Work towards quicker payouts and simpler reporting with equal loan payments

When applying for a loan, the client can now specify the equal payment amount they can pay in each installment and the System will automatically round the payment to accommodate for the settings and range specified in the Back-office.

The Back-office managers can change the equal payment amount for new and active loans at any moment to increase or reduce the initial amount.

One of the more common use cases for equal payments is in conjunction with multiple disbursements. When a new disbursement happens within an existing loan, the Principal grows and borrowers often have to pay more in the next installments. This amount can now be changed with just a few clicks without the need to create new entries or loan applications.

With a new equal payment sum selected, a loan schedule is recalculated. Depending on the credit product settings, an equal payment may only include Principal, Interest, or any other fees.


Merchant cash advance calculations

The MCA edition provides unlimited flexibility when it comes to forming the repayment schedule. For each advance, the forecasted repayment schedule is formed but in case any of the payments are delayed or rolled over, the schedule is recalculated and the remaining balance is redistributed on autopilot.

In case auto-charges are enabled but the attempts to receive the contribution return an NSF error two times in a row, auto-charges will be paused to avoid accumulating NSF fees, and a staff member will be notified.

The calculation features exclusive to MCAs are:

  1. Installment-based durations which allow you to set the schedule duration not in days/months but in payments

  2. Merchant cash advance factor rate

  3. Financing based on forecasted revenue of a customer

  4. Stepping schedule - if a customer misses a contribution, the System will add a new one at the end of the schedule automatically.
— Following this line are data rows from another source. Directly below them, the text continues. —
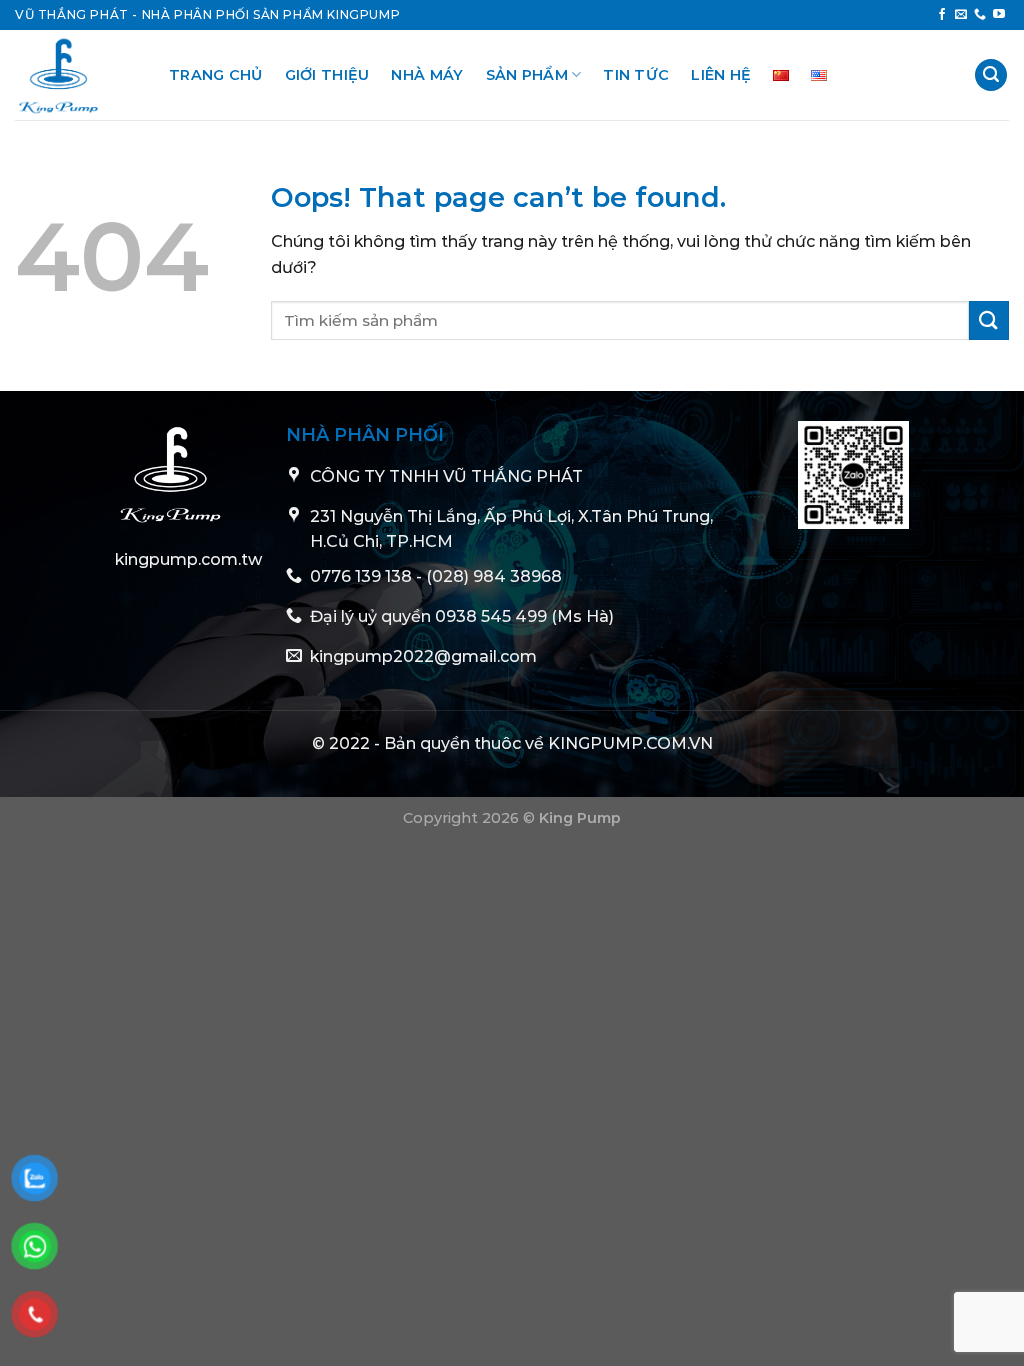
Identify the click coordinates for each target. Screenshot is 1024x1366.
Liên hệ (721, 75)
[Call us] (980, 15)
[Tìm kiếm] (991, 75)
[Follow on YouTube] (999, 15)
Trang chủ (216, 75)
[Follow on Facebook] (942, 15)
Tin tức (636, 75)
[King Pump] (77, 75)
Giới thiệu (327, 75)
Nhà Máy (427, 75)
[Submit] (989, 320)
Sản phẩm (527, 75)
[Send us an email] (961, 15)
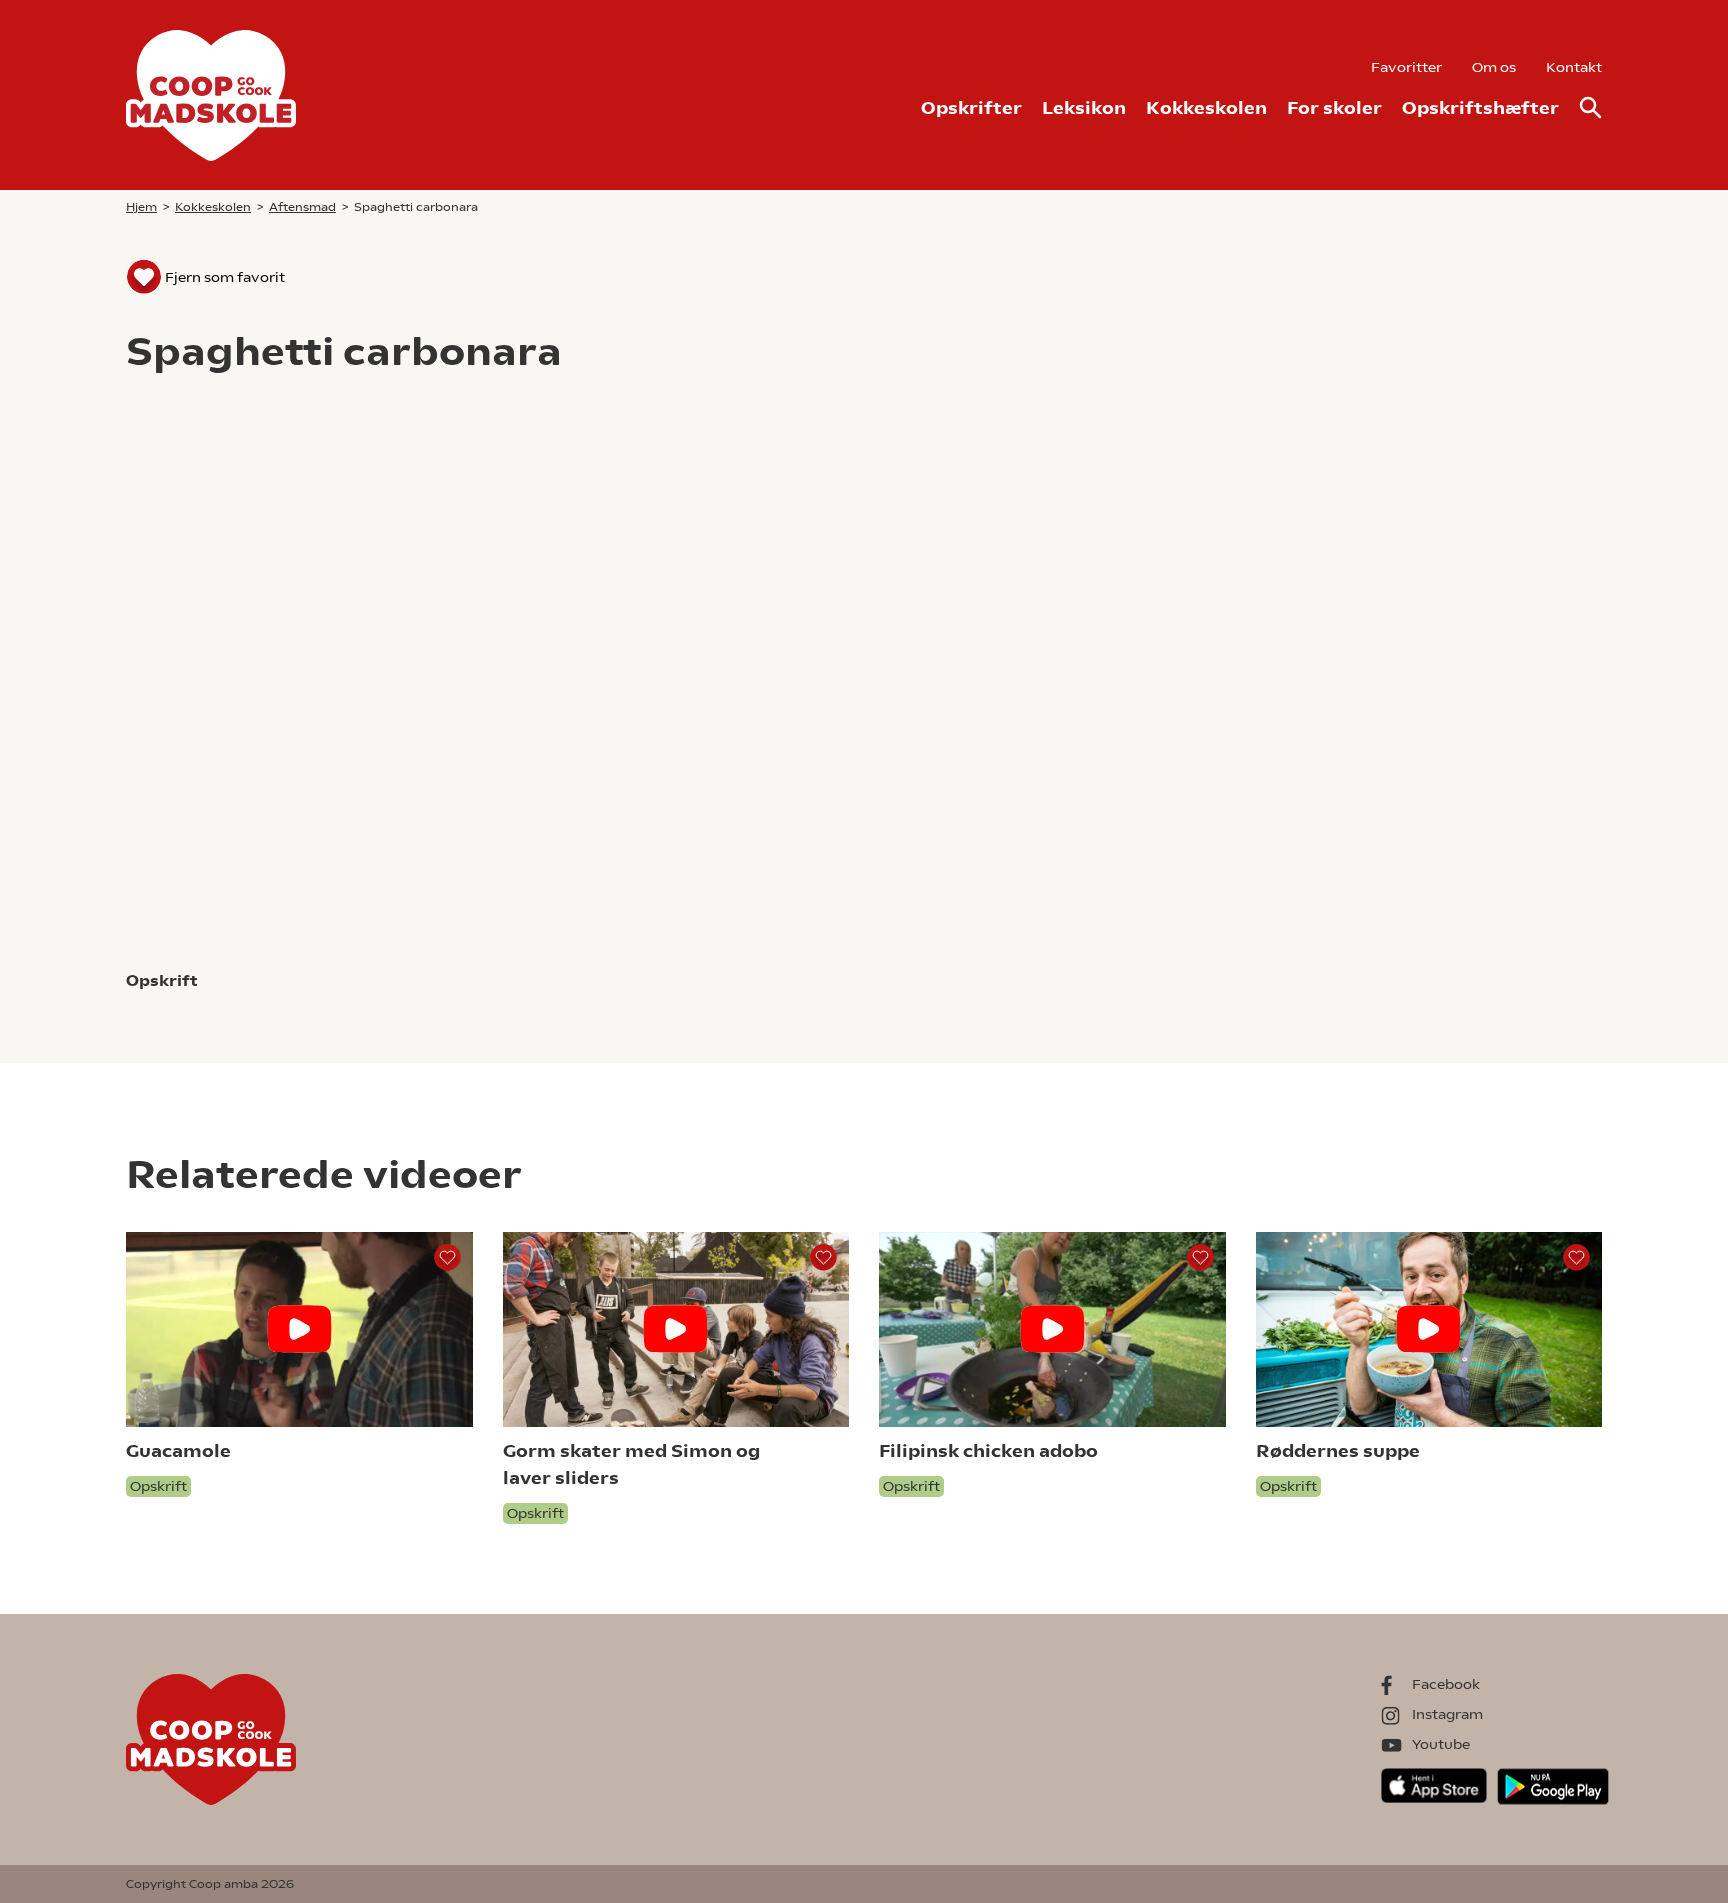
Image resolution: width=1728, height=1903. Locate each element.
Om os (1494, 67)
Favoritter (1406, 67)
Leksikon (1084, 107)
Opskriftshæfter (1480, 107)
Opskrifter (971, 107)
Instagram (1447, 1714)
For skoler (1334, 107)
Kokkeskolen (1206, 107)
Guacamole (178, 1450)
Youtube (1441, 1744)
Fully operational seasonal loan schedule available out-of-the-box

Charge clients payments only in the months they use your product or build a schedule around a seasonal job, a scholarship, or the months in which they use your product. As a business owner, you can set the seasons and the terms in the system UI for any credit product type (classic, annuity, leasing, etc.) allowing lenders to ride the global trend toward the as a service economy.
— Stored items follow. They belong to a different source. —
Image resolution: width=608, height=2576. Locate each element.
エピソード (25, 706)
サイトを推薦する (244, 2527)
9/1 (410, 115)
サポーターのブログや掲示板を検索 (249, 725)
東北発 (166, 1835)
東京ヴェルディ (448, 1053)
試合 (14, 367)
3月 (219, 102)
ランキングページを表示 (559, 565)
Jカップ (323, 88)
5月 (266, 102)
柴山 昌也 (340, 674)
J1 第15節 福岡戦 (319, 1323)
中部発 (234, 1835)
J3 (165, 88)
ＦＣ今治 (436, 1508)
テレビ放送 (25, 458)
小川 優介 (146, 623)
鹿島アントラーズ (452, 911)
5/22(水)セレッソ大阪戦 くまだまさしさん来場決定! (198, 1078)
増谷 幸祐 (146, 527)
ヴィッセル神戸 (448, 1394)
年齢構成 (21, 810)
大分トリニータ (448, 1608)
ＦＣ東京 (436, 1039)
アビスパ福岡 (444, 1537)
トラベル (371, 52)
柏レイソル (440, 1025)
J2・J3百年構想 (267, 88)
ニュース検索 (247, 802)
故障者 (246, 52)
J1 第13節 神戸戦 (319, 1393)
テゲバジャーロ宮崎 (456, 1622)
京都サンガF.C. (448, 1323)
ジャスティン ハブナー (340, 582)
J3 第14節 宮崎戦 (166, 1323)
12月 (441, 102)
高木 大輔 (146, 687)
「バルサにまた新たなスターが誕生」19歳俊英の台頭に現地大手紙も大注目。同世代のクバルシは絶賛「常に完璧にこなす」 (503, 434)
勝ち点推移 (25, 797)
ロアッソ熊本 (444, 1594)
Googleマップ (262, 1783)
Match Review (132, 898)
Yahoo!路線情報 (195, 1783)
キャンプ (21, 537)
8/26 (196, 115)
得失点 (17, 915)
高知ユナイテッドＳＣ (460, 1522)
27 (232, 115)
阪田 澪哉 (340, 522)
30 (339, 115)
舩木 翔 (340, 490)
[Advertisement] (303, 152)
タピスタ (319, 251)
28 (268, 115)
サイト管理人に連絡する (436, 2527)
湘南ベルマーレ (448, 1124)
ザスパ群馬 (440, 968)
A couple of months back, we've started working with an innovative startup that provides amazing robotic mowers to their clients. To make their products even more accessible, they needed a credit product that behaves differently depending on the time of a year. This same principle applies to a wide range of businesses who provide their products or services not year-round. This feature eliminates all of the work you used to need to do to arrange for a custom schedule of installment charging and interest recalculation. TurnKey Lender now can do that out-of-the-box within every credit product you create.

With this feature applied to a loan, the client doesn’t get charged in the selected months when they don’t use the equipment or services. And when the season to use your product comes, the lease-to-own or rent-to-own payments continue to be paid. These settings can differ by state or manual season selection within one credit product. The client instantly sees the calculated installments and the exact dates they will be charged.

The interest for the months with no installments can be transferred to the installments for the active season evenly. You choose settings in the credit product and from there our software does the rest on autopilot.

For example, let's say that an installment is $300 with an interest of 5%. If the credit product includes 3/6/9 months of no installments, we need to distribute the interest evenly so we don't surprise the client with a much larger payment and it’s not a strain on their budget after the pause.

More credit product settings lenders will be thrilled with:

  • Apply custom fees only to the grace period

  • New Distribution mode of accruals for seasonal schedules.

  • New manual definition of the minimum required installment.

  • Charge complex compound interest based on your specific requirements out-of-the-box

  • Restructure the loan and offer credit vacation for the selected season.